Hasta yakınlarının toplandığı şu rafakatçi odasında kandan bir bağ olmamasına rağmen burdaki insanları birleştiren şey; korku ve acıydı. Herkes aynı acıyı duyduğundan, belki bu yüzdendi çok az alaka kurulduğu hâlde ahbap gibi birbirleriyle konuşup, ikram sunmaları.

Buradaki insanlar kadar sabretmesini çok iyi bilen yoktu.

Genç kızın, düşük olan başı hafifçe kalktı, oturduğu koltukta sağ yanına doğru eğilerek asansör kapılarının olduğu yere göz attı. Gelen giden olmadığını görünce tekrar aynı pozisyonuna geçiyor, kendi farkında olmasa da bu hareketi her yirmi saniyede bir tekrarlıyordu. Yine yirmi saniye yine başını kaldırması ve yine aynı harekete geçecekken odaya baktı. Torunu için bekleyen yaşlı kadın uykuya dalmıştı. Diğeri de aynı şekilde. Bir diğeri kendi hastası için yoğun bakımdaydı.

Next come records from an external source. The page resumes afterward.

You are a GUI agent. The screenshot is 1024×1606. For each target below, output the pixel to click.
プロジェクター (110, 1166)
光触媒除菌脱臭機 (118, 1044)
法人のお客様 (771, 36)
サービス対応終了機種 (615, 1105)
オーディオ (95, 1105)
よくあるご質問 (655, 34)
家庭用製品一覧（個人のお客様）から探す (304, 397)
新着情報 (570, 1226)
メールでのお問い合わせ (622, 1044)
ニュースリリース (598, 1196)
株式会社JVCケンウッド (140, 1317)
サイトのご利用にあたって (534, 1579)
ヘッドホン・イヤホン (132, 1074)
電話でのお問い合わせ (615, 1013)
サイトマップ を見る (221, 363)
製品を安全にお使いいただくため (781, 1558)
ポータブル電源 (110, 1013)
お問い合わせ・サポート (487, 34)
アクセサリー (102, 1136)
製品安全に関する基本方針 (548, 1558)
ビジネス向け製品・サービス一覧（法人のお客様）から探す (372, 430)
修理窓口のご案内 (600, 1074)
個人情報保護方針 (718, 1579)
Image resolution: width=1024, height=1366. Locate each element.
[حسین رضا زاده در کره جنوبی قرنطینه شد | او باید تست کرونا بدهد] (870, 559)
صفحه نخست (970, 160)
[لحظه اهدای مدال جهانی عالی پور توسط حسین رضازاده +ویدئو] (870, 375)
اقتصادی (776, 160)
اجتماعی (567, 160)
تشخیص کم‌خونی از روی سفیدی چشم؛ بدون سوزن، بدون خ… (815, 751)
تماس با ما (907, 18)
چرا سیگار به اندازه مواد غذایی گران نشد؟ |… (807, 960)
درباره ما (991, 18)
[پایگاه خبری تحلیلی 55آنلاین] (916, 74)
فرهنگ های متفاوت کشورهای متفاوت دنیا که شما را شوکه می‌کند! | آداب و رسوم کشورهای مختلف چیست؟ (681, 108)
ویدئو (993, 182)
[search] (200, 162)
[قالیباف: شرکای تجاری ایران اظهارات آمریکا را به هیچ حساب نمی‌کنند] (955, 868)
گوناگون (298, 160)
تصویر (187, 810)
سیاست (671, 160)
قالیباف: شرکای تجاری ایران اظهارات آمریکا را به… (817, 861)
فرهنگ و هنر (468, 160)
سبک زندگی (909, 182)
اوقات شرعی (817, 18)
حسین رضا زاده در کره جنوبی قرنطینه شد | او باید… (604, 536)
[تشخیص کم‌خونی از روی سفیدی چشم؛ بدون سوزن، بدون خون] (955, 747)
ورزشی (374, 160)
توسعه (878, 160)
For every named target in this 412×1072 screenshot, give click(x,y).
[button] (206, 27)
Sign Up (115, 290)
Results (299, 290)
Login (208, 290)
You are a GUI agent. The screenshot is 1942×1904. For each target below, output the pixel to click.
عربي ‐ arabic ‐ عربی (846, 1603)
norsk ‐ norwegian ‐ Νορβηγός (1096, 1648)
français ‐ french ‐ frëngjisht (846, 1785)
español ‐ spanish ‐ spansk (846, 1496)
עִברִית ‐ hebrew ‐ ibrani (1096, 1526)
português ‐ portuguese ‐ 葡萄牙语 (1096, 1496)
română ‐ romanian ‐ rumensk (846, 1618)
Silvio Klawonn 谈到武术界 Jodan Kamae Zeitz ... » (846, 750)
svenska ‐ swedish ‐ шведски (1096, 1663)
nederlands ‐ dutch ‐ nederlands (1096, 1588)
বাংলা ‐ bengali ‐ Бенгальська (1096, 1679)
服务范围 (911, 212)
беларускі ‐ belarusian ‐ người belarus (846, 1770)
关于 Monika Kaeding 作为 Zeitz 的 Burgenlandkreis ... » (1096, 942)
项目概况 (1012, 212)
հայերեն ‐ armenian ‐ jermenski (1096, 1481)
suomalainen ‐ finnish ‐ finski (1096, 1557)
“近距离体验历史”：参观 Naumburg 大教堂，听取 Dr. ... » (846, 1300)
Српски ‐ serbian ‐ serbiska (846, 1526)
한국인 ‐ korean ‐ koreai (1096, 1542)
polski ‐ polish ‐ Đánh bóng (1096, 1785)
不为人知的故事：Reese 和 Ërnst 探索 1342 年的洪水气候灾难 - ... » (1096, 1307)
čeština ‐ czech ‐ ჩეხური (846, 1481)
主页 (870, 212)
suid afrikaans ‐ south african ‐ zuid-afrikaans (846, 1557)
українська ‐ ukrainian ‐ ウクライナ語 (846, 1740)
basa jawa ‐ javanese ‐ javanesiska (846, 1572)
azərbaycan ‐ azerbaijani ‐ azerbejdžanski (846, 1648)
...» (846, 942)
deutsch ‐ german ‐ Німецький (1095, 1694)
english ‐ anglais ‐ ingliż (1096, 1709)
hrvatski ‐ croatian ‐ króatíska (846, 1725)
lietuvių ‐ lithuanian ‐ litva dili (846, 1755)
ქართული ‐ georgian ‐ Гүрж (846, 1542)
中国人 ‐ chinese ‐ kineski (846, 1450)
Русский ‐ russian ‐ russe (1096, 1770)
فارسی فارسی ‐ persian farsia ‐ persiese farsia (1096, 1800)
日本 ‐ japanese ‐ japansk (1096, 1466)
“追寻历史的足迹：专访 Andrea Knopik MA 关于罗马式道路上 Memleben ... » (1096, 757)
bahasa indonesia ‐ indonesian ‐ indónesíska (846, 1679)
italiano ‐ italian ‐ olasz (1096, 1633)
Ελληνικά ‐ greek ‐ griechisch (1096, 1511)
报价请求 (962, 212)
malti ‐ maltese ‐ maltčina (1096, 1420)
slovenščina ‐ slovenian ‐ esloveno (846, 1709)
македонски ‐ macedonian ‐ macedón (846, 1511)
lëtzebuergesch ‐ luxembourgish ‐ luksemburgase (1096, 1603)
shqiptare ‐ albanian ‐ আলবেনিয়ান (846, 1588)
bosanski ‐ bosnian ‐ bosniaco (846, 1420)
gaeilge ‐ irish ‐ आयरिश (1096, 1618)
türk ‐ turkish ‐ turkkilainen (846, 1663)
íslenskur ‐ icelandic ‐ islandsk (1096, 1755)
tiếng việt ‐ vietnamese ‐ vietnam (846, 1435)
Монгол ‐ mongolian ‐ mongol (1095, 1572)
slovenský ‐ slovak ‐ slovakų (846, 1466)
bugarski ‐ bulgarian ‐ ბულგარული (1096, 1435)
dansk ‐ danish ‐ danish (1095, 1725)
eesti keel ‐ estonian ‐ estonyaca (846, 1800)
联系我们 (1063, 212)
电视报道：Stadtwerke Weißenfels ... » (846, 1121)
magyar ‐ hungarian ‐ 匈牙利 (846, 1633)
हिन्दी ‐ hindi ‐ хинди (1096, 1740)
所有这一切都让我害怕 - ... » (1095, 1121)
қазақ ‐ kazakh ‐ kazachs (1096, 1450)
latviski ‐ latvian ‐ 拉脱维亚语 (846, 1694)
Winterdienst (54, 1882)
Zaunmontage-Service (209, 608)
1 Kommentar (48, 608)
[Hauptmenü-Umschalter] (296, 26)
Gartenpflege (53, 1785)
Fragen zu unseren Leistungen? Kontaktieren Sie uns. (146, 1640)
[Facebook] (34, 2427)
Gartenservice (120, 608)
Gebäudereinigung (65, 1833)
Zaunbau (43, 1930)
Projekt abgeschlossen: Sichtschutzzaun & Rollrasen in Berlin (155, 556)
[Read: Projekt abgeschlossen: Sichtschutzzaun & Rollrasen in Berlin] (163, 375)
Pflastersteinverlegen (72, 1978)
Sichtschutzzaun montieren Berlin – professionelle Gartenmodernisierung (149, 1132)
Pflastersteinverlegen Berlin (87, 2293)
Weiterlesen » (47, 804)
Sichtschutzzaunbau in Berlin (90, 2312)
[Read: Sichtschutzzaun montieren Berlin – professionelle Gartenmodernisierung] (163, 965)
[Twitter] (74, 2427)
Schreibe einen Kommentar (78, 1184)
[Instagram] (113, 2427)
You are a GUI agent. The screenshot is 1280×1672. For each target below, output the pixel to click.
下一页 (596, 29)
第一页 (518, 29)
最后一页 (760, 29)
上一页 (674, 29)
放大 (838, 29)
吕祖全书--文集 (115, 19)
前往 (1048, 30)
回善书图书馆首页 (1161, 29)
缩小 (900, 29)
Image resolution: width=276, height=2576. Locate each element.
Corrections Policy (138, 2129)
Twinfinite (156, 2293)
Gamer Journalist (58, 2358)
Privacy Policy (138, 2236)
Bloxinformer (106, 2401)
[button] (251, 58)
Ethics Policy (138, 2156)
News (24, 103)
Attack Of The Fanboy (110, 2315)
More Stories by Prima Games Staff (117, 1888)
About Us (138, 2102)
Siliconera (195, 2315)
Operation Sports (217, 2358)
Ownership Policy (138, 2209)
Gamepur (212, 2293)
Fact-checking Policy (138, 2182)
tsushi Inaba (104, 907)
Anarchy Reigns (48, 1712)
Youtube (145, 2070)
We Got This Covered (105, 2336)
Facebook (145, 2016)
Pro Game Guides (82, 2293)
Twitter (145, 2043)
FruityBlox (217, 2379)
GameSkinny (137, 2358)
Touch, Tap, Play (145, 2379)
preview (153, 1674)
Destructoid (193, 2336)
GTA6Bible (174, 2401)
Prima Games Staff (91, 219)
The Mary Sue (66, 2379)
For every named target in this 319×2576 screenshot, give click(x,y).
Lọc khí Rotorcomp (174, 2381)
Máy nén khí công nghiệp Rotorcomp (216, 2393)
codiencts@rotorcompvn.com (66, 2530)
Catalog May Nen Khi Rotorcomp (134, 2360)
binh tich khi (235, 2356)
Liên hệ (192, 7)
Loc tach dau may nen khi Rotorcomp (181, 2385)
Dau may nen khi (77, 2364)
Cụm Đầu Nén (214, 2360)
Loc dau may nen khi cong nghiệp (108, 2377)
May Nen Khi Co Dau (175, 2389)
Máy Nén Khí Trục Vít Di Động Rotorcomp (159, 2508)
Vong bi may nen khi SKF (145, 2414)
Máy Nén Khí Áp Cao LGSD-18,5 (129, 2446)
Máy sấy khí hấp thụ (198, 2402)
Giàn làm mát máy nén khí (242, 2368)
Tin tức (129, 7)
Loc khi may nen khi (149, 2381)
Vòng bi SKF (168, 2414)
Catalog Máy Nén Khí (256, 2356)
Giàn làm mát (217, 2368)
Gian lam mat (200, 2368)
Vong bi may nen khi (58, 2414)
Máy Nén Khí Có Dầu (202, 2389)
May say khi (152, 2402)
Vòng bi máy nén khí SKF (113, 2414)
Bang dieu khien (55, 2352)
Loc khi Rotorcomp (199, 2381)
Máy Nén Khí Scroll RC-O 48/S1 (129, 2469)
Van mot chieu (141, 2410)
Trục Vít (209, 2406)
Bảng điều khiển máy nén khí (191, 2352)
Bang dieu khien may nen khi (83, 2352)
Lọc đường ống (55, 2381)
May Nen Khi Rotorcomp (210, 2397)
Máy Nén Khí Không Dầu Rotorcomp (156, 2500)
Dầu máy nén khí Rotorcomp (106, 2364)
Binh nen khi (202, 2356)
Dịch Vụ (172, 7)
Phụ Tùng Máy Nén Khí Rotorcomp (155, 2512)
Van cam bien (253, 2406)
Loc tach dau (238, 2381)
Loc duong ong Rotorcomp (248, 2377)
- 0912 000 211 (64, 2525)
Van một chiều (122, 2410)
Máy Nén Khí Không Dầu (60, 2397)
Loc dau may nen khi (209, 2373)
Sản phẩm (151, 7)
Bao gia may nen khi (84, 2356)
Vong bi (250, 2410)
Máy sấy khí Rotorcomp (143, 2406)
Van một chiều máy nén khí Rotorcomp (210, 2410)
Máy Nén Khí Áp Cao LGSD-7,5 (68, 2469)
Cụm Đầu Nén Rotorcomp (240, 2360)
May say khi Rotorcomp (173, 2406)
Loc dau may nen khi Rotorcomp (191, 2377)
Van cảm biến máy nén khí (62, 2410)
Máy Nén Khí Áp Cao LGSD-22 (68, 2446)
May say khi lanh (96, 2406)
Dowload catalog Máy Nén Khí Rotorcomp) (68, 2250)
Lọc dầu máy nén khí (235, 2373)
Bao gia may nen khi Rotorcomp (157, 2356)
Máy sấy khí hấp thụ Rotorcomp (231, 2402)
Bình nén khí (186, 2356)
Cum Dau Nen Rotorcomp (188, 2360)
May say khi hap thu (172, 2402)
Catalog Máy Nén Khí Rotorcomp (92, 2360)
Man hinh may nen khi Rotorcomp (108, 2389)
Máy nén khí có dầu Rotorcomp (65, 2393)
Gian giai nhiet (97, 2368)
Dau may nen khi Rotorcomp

Ayağa kalktı, "Saat, bir oldu," diye mırıldandı endişeleri çoğaldığı için yerinde duramaz bir havaya bürünürken. "Ne yapacağım ben?"

Alvina, bulunduğu dar rafakatçi odasında turlamaya başlamıştı. Odaya yeniden göz gezdirdi; duvara monte edilmiş bir televizyon, buz dolabı, mutfak dolapları ve mutfak tezgahı üzerinde elektrikli su ısıtıcısı vardı. Oda dahil içindeki her şey üzerine yıkılıyormuş gibi hissediyordu. Adımları telaştan serileşti. Ne yapacaktı şimdi?

Yine telefon çalmaya başlamıştı. Aysel'de birkaç kez arayıp azarlamıştı. Şimdi arayan babasıydı. Korkudan açamıyordu da. Açsa da açmasa da bunun sonu aynı kapıya çıkıyordu. Hastanede arkadaşının yanında olduğunu söylemesi bile babasını dakika olsun sakin ve anlayışlı olmaya itmezdi, biliyordu. Rafakatçi odasından ayrılıp koridorda turlamaya başlamıştı, telefon çaldığında yine stresle susmasını bekledi.

Eğer açmazsa daha fena olacaktı. Açarsa da fena olacaktı. Bu içine düşülen en tuhaf ironi olmalıydı.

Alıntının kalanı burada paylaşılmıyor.